Skip to main content

Data Freshness

Model Graph isn't a static list. A background worker runs daily automated ingestion from multiple sources to keep the registry current. This page explains the ingestion tiers, update frequency, and how conflicts between sources are resolved.

Ingestion Tiers

Data flows into the registry from four tiers of sources, each with different authority levels and refresh frequencies.

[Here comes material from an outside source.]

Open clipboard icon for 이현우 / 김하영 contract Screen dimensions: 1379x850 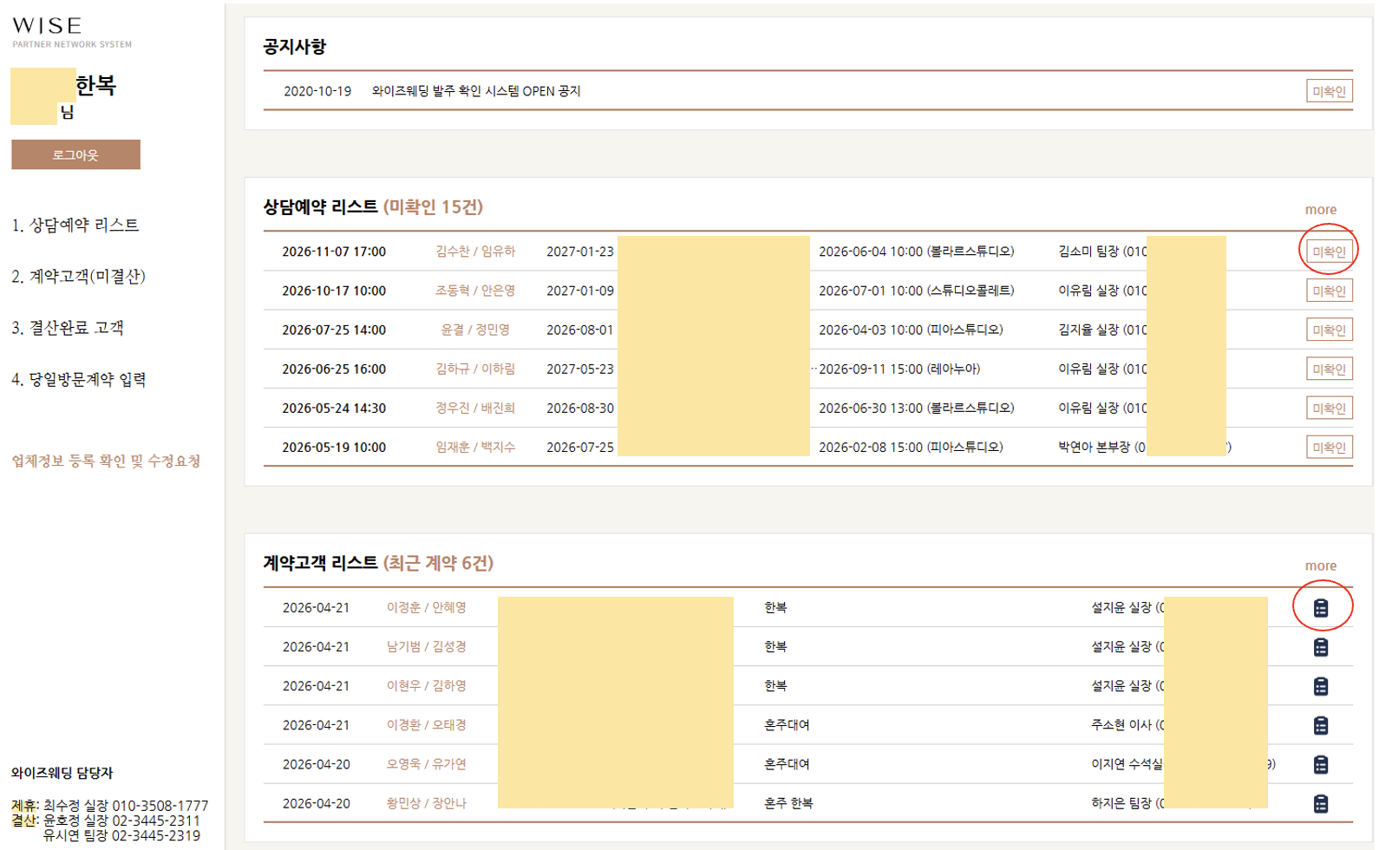[x=1320, y=686]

Tier 1: Provider Model Listing APIs

The most authoritative source. Each major provider exposes a model listing API that the worker polls daily:

ProviderEndpointData Available
OpenAIGET /v1/modelsModel IDs, creation timestamps
AnthropicGET /v1/modelsModel IDs, display names, creation timestamps
GoogleGET /v1beta/modelsModel names, token limits, supported actions
MistralGET /v1/modelsModel IDs, deprecation dates, replacement models, aliases, context lengths
CohereGET /v1/modelsModel names, deprecation boolean, context lengths
xAIGET /v1/modelsModel IDs (OpenAI-compatible format)
tip

Mistral's API is the richest — it's the only major provider that exposes deprecation dates, replacement models, and aliases directly in its model listing API.

Tier 2: Deprecation Data

deprecations.info is a community-maintained, daily-scraped aggregation of deprecation announcements from all major providers. It provides:

  • announcement_date → mapped to deprecation_date
  • shutdown_date → mapped to sunset_date
  • replacement_models → mapped to successor_model_id

This fills the deprecation gap for providers whose APIs don't include deprecation information (which is most of them).

Tier 3: Hugging Face Hub

For open-source models, the worker syncs metadata from the Hugging Face Hub for well-known model organizations:

  • Meta Llama (meta-llama/*)
  • Mistral AI (mistralai/*)
  • Cohere (CohereForAI/*)
  • Google (google/*)
  • Qwen (Qwen/*)
  • DeepSeek (deepseek-ai/*)

Data extracted includes model IDs, creation dates, tags, and parameter counts (parsed from model names or config.json). Each model gets a canonical_url pointing to its Hugging Face page.

Tier 4: Manual Curation

An initial seed migration populates the database with known providers, families, models, and aliases. Admin API endpoints allow manual corrections for edge cases — adding missing aliases, fixing dates, setting successor links, or adjusting statuses.

Update Frequency

SourceFrequencyTrigger
Provider APIs (Tier 1)Daily at 02:00 UTCAutomated cron job
deprecations.info (Tier 2)Daily at 02:00 UTCAutomated cron job
Hugging Face Hub (Tier 3)Daily at 02:00 UTCAutomated cron job
Manual curation (Tier 4)As neededAdmin API call

All automated sources run in a single daily ingestion cycle. Each source runs independently — if one provider's API is down, the rest still complete successfully.

Conflict Resolution

When multiple sources provide data about the same model, conflicts are resolved using a priority hierarchy:

  1. Manual curation (highest priority) — admin corrections override everything
  2. Provider APIs — authoritative for their own models (release dates, names, context windows)
  3. deprecations.info — supplements with deprecation/sunset dates; never overwrites provider-sourced data
  4. Hugging Face — authoritative for open-source metadata (canonical URLs, parameter counts)

Key Rules

  • Deprecation data from Tier 2 never overwrites release dates or other metadata from Tier 1
  • Every ingestion run is idempotent — upserts on natural keys (slug for models, alias for aliases)
  • Every run is logged in the ingestion_runs table with counts and error details
  • Individual ingester failures don't affect other ingesters — partial success is better than total failure

Monitoring Ingestion

Admins can monitor ingestion health via the admin endpoints:

# View recent ingestion runs
curl -H "Authorization: Bearer $API_KEY" \
https://api.modelgraph.ai/api/v1/admin/ingestion-runs

# Manually trigger a refresh for a specific source
curl -X POST -H "Authorization: Bearer $API_KEY" \
https://api.modelgraph.ai/api/v1/admin/ingest/openai-api

Each run reports models_added, models_updated, and any error_message for debugging.